Sherri took a closer look at the can. White Claw Hard Seltzer. Five percent alcohol. One hundred calories. Sherri thought of Brooke and her rosé by the pool. Did these women drink all day, every day? Well, all right. Sherri could hold her own. She opened her can and took a long sip of the seltzer. She didn’t taste rum, or tequila. Maybe it was vodka? She took another sip, then another. The sun was so lovely. She could almost feel the vitamin D seeping into her bones. She was filled with a sensation of peace and tranquility such as she
hadn’t felt since . . . well, in a very long time.
And then her eyes flew open. From out of nowhere she had that panicky feeling again. Where were the girls? Oh, there they were, not on their boogie boards anymore. They were playing around with their phones, taking beach selfies. No self-consciousness about bathing suits when you were eleven years old, all knees and elbows and vertebrae. Not like now, when there were so many different body parts to worry about, things hanging and wobbling. Maybe Sherri should have gotten the breast implants when Bobby offered all those years ago. Lots of the women did. (Implants, and then some. New lips. Bigger eyes. Bigger cheekbones.) But Sherri had always liked her breasts. They were big enough to be serviceable, even attention-seeking, without getting in the way. Now she kept them covered, like she kept so much else covered.
A klatch of teenage girls caught her eye.
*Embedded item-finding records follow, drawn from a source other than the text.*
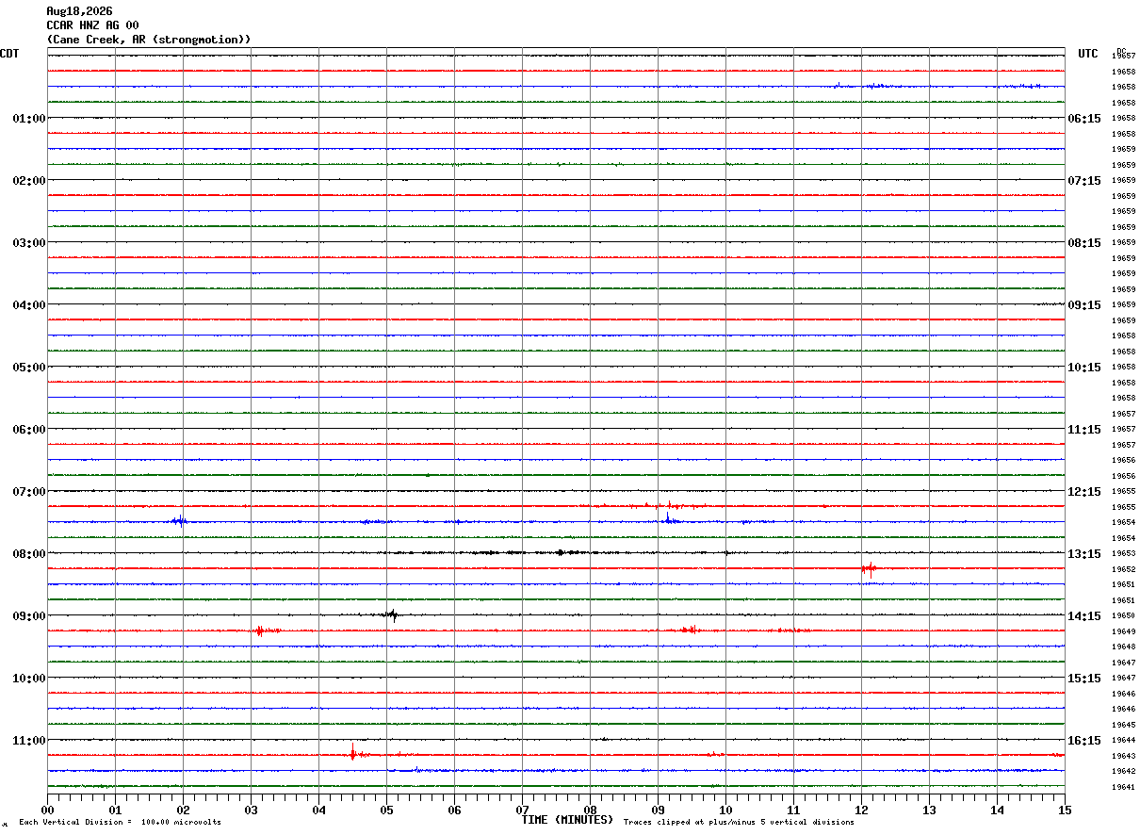Click the Cane Creek, AR strongmotion title
Viewport: 1140px width, 835px height.
[149, 40]
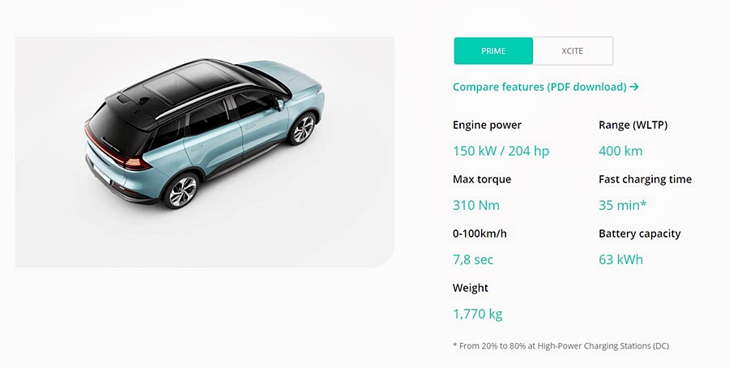Click the 63 kWh battery value
Viewport: 729px width, 368px height.
tap(620, 259)
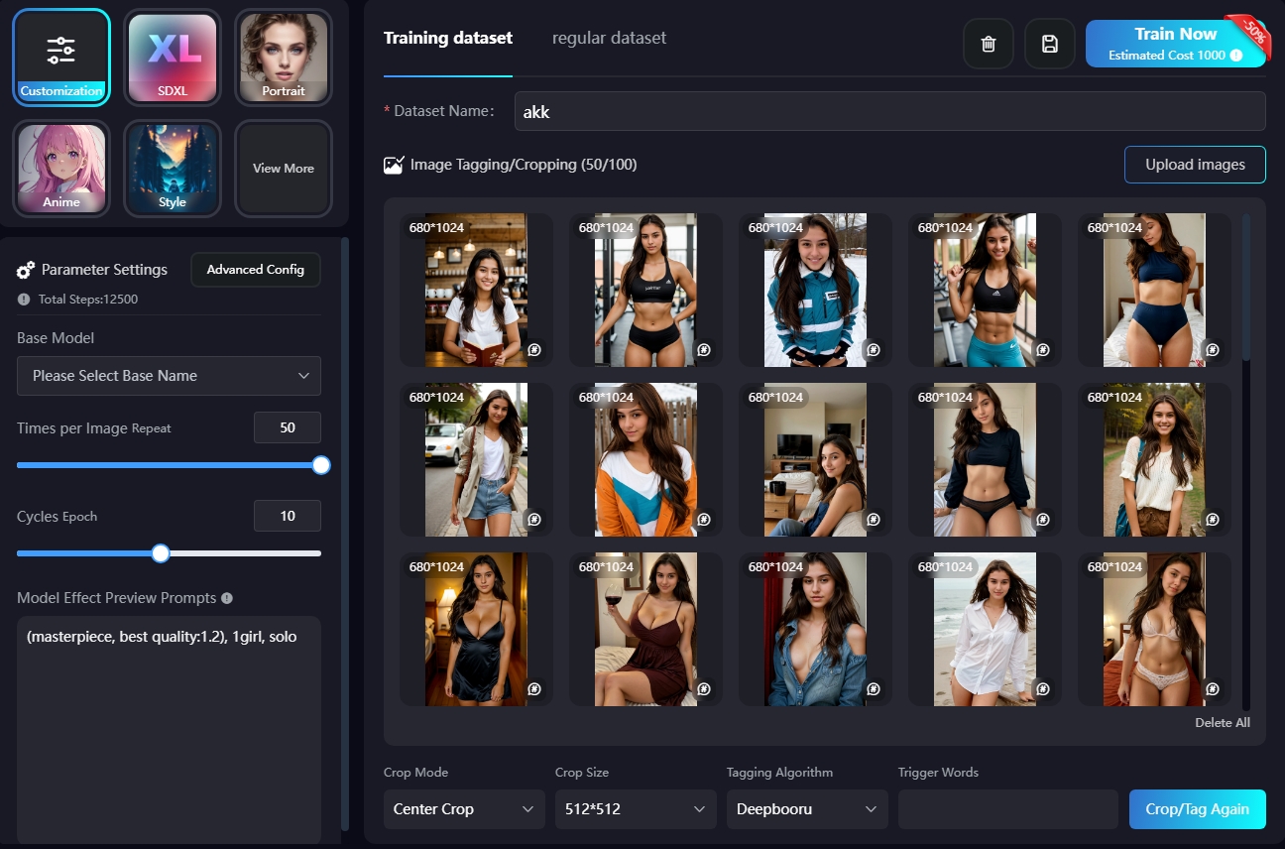Click the save dataset floppy icon
1285x849 pixels.
[x=1049, y=44]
They were lying on their stomachs in a semicircle, laughing at something on a phone one of them was holding. The seltzer must have gone to her head, because all of the girls looked like Madison Miller, even though Madison Miller had ginger hair and none of these girls did. But they were about Madison Miller’s age, fifteen, sixteen, with bodies that were sleek and brown and hair that sat in tight buns on the tops of their heads. Be careful! Sherri wanted to call to them. Be careful, because you never, ever know.
“Are you okay?” Rebecca had pushed her sunglasses to the top of her head and was peering at Sherri. “You look like you just saw a ghost.”
I did, thought Sherri. There’s a ghost over here, and a ghost over there. This beach is full of ghosts. What she said was, “I think the seltzer might have gone to my head, that’s all.”